Prof. Dr. Sedat Altın, İstanbul’un pandemide en fazla hasta teşhisi konulan şehir olduğunu, ülkenin sağlık alt yapısı sayesinde personeli, tomografisi ve yoğun bakım yataklarıyla bu hastaların tedavisinde yeterli olabildiğini hatırlattı.

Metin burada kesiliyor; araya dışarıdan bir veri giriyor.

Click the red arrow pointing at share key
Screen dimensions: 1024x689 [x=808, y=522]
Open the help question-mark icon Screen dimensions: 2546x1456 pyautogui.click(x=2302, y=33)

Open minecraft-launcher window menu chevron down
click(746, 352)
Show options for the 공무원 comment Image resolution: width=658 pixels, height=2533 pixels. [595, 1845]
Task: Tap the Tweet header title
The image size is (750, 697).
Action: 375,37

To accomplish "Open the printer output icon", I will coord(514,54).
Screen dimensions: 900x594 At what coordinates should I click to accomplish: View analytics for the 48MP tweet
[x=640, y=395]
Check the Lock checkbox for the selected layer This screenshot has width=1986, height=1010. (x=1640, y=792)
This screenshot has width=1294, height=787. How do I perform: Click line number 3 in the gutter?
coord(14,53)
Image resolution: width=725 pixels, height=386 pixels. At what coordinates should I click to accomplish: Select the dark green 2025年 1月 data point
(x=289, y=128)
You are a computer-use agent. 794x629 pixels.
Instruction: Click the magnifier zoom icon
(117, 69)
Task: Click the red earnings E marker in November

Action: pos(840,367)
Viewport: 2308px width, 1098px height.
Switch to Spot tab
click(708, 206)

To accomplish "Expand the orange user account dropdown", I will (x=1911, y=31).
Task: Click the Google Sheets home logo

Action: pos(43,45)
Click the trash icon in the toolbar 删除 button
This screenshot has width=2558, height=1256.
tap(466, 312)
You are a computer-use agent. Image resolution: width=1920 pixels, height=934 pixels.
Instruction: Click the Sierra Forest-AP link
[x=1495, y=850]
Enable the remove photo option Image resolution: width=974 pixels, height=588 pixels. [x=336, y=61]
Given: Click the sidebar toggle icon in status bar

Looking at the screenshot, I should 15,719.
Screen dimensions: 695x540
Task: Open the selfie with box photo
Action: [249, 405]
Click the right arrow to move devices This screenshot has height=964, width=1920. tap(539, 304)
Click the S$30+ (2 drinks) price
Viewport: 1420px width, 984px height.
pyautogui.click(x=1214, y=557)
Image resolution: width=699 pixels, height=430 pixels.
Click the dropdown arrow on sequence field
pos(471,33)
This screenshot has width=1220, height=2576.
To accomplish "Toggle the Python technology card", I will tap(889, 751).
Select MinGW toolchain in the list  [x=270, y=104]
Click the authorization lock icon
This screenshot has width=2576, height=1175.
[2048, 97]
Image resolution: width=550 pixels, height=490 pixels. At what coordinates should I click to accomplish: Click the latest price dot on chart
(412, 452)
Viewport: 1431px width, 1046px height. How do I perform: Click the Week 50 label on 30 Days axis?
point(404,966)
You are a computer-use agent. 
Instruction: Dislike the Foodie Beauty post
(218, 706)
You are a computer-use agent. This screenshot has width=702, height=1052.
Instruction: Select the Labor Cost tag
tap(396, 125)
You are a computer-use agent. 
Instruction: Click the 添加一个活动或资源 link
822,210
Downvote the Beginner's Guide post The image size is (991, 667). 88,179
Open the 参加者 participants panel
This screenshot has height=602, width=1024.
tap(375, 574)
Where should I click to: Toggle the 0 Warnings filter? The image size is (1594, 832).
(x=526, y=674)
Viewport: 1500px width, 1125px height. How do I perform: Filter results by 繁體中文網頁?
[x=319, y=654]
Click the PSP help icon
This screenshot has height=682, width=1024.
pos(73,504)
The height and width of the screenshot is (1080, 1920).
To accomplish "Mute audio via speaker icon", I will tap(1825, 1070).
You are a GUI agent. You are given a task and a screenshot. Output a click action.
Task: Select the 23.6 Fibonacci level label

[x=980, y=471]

Özellikle Avrupa ülkelerinde sağlık sistemleri çöktüğü için pandemiden kaynaklı aşırı ölümler yaşandığını ifade eden Altın, sözlerini şöyle sürdürdü:
“Biz yaklaşık 2002’den itibaren Sağlıkta Dönüşüm Programı çerçevesinde yapılan uygulamalarla sağlık sistemini iyi organize ettik. Çalışan hekimlerimiz, göğüs hastalıkları uzmanlarımız, enfeksiyoncularımız, dahiliyecilerimiz özellikle bu pandemide büyük rol aldılar. Bu hastaların şu anda yoğun bakım ihtiyaçları azaldı. Daha çok ayaktan tedavilerine devam ediyoruz. Öbür taraftan göğüs hastalıkları hastaları artık kronik hastalıklar düzeyinde ve İstanbul’da da böyle hastanelere ihtiyaç var. Çünkü göğüs hastalıkları Yedikule ve Anadolu Yakası’nda da Süreyyapaşa olarak iki hastanede lokalize olmuş vaziyette. İlaveten burada 100 yatak kazanmış olmamız göğüs hastalıkları yönünden önemli bir kazanım diye düşünüyoruz. Bu hastaların çoğu nefes darlığı, öksürük ve balgam şikayetleri nedeniyle yatmak zorundadır. Bunları ayakta izlemekten ziyade hastaneye yatırarak takip etmemiz önemli. O açıdan yatak eksiğimizi bu hastaneyle karşılamış olmaktayız.”